The “Motion for Emergency Stay” argued that if the POV notices imposed on the West Virginia mine and other operators remain in effect, they will cause immediate, irreparable, and continuing harm without countervailing benefit to third parties or to the public interest. Petitioners specifically asserted that unless the court grants a stay, mine operators on POV face ongoing, non-recoverable closure costs and the likely closure of mines.

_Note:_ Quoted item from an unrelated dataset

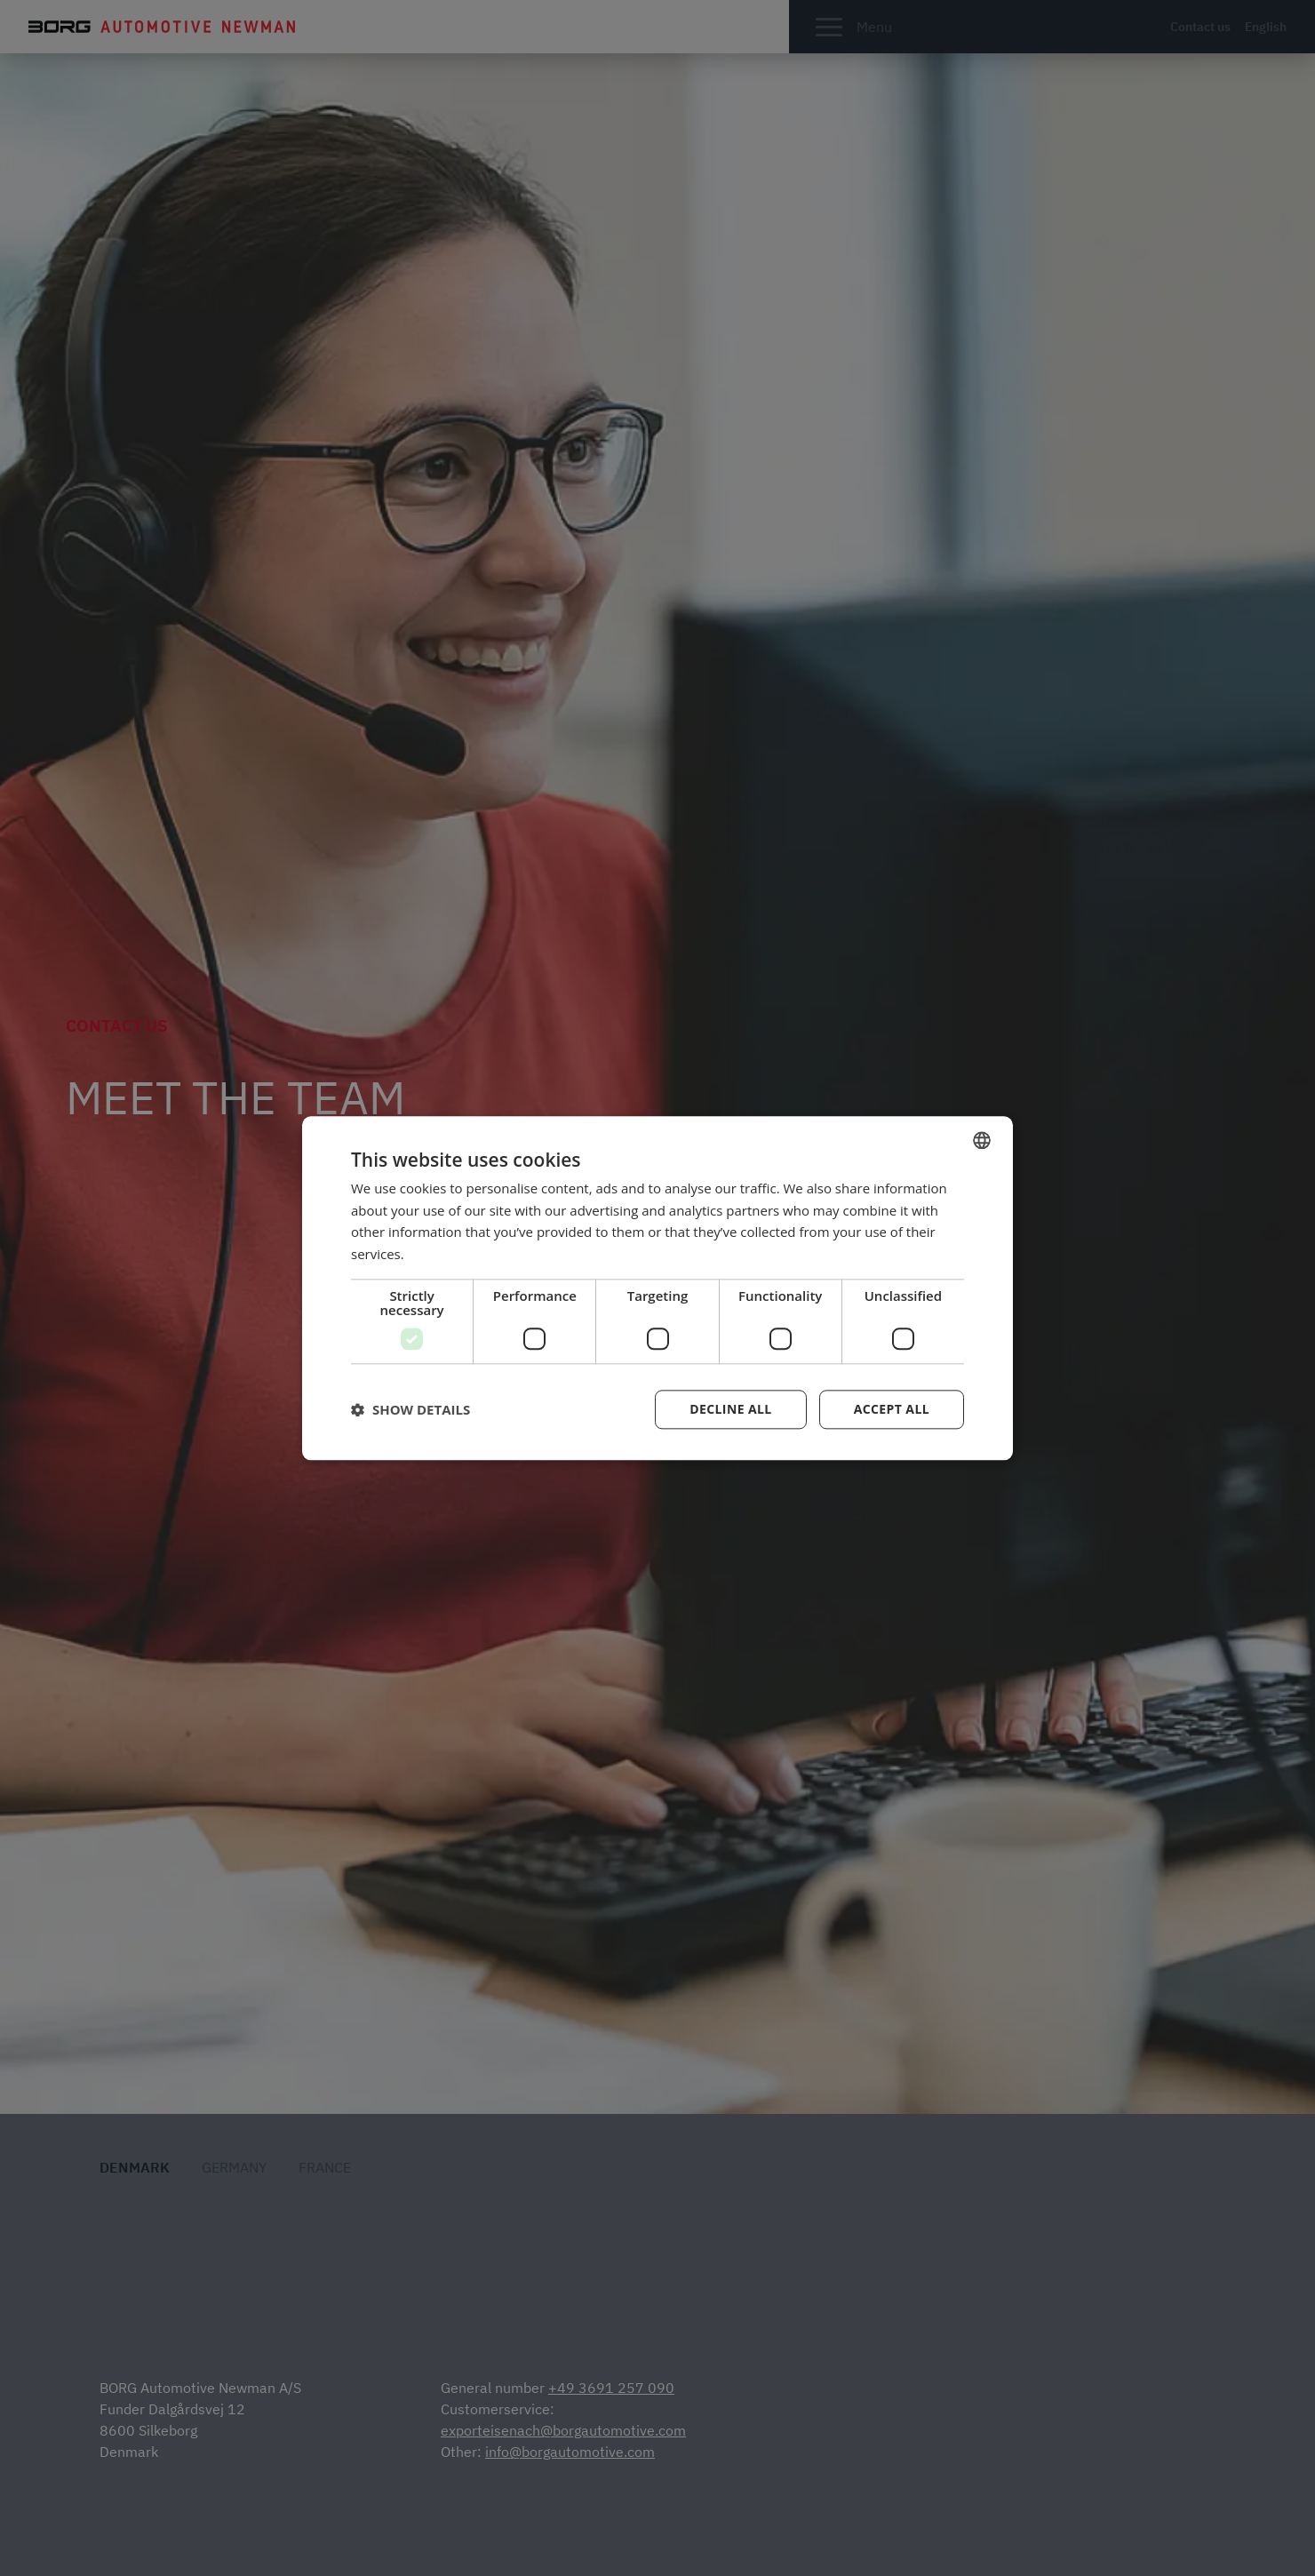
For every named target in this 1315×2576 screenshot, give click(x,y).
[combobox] (982, 1140)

The Stay Motion also argued that MSHA’s prior Pattern Rule enhanced safety and compliance, as demonstrated by the industry record under that rule. The petitioners pointed to MSHA admissions on the massive compliance improvements experienced under the prior rule, after mines had received a notice of potential pattern – which was eliminated by the new rule. Additionally, the Stay Motion claimed that eliminating the potential pattern notice provision violated the Mine Act provision that prohibits MSHA from decreasing safety.
At this point it is difficult to know how the Sixth Circuit will rule. What is known is that each and every closure order issued as a result of the POV notice causes further harm to the operators.
We are hopeful the Petitioners will prevail in their challenge to the Rule, preventing a situation where operators could face repeated closure orders and risk the complete loss of their mine without a meaningful right to contest citations before they are counted against them to identify a Pattern.
Moving forward, at least until there is a court decision on these issues, operators need to be more attentive than ever to the underlying merits of every significant and substantial (S&S) citation, and cautious in acquiring ongoing operations, as it appears that now, contrary to long-established MSHA practice, a prior operator’s history may be used against a new owner.